◆ **What is expected**
Set out every line of the listing below as a JSON list of strings, one string per line, skipping blank lines.

◆ **Given records**
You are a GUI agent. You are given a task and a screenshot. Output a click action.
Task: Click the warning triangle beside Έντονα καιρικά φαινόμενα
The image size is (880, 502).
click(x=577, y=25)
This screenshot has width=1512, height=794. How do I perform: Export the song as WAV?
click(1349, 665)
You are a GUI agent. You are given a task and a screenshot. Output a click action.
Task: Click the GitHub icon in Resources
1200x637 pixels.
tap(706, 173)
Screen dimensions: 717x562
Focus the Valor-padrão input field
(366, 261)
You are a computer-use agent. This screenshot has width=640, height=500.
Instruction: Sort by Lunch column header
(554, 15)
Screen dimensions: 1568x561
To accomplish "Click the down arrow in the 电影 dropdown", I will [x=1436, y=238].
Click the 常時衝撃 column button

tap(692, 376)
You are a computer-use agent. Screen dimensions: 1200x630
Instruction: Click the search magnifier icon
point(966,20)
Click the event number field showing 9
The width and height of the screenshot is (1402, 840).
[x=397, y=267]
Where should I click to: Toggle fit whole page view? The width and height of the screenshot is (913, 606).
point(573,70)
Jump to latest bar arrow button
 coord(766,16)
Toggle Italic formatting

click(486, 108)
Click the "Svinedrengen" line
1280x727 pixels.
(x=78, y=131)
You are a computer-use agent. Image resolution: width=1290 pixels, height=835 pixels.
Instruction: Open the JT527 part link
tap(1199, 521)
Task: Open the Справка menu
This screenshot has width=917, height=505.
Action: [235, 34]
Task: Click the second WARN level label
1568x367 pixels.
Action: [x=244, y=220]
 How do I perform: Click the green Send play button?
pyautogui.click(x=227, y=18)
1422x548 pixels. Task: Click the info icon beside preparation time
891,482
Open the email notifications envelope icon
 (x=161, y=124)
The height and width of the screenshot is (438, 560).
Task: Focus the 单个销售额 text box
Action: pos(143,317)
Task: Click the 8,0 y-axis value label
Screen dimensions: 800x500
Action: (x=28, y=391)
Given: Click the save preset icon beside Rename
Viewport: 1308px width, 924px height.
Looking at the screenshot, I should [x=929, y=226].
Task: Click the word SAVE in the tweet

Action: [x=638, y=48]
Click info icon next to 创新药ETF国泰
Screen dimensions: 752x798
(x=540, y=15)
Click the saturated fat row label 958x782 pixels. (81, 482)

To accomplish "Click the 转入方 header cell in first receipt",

◆ **Correct response**
[
  "You are a GUI agent. You are given a task and a screenshot. Output a click action.",
  "Task: Click the warning triangle beside Έντονα καιρικά φαινόμενα",
  "The image size is (880, 502).",
  "click(x=577, y=25)",
  "This screenshot has width=1512, height=794. How do I perform: Export the song as WAV?",
  "click(1349, 665)",
  "You are a GUI agent. You are given a task and a screenshot. Output a click action.",
  "Task: Click the GitHub icon in Resources",
  "1200x637 pixels.",
  "tap(706, 173)",
  "Screen dimensions: 717x562",
  "Focus the Valor-padrão input field",
  "(366, 261)",
  "You are a computer-use agent. This screenshot has width=640, height=500.",
  "Instruction: Sort by Lunch column header",
  "(554, 15)",
  "Screen dimensions: 1568x561",
  "To accomplish \"Click the down arrow in the 电影 dropdown\", I will [x=1436, y=238].",
  "Click the 常時衝撃 column button",
  "tap(692, 376)",
  "You are a computer-use agent. Screen dimensions: 1200x630",
  "Instruction: Click the search magnifier icon",
  "point(966,20)",
  "Click the event number field showing 9",
  "The width and height of the screenshot is (1402, 840).",
  "[x=397, y=267]",
  "Where should I click to: Toggle fit whole page view? The width and height of the screenshot is (913, 606).",
  "point(573,70)",
  "Jump to latest bar arrow button",
  " coord(766,16)",
  "Toggle Italic formatting",
  "click(486, 108)",
  "Click the \"Svinedrengen\" line",
  "1280x727 pixels.",
  "(x=78, y=131)",
  "You are a computer-use agent. Image resolution: width=1290 pixels, height=835 pixels.",
  "Instruction: Open the JT527 part link",
  "tap(1199, 521)",
  "Task: Open the Справка menu",
  "This screenshot has width=917, height=505.",
  "Action: [235, 34]",
  "Task: Click the second WARN level label",
  "1568x367 pixels.",
  "Action: [x=244, y=220]",
  " How do I perform: Click the green Send play button?",
  "pyautogui.click(x=227, y=18)",
  "1422x548 pixels. Task: Click the info icon beside preparation time",
  "891,482",
  "Open the email notifications envelope icon",
  " (x=161, y=124)",
  "The height and width of the screenshot is (438, 560).",
  "Task: Focus the 单个销售额 text box",
  "Action: pos(143,317)",
  "Task: Click the 8,0 y-axis value label",
  "Screen dimensions: 800x500",
  "Action: (x=28, y=391)",
  "Given: Click the save preset icon beside Rename",
  "Viewport: 1308px width, 924px height.",
  "Looking at the screenshot, I should [x=929, y=226].",
  "Task: Click the word SAVE in the tweet",
  "Action: [x=638, y=48]",
  "Click info icon next to 创新药ETF国泰",
  "Screen dimensions: 752x798",
  "(x=540, y=15)",
  "Click the saturated fat row label 958x782 pixels. (81, 482)",
  "To accomplish \"Click the 转入方 header cell in first receipt\","
]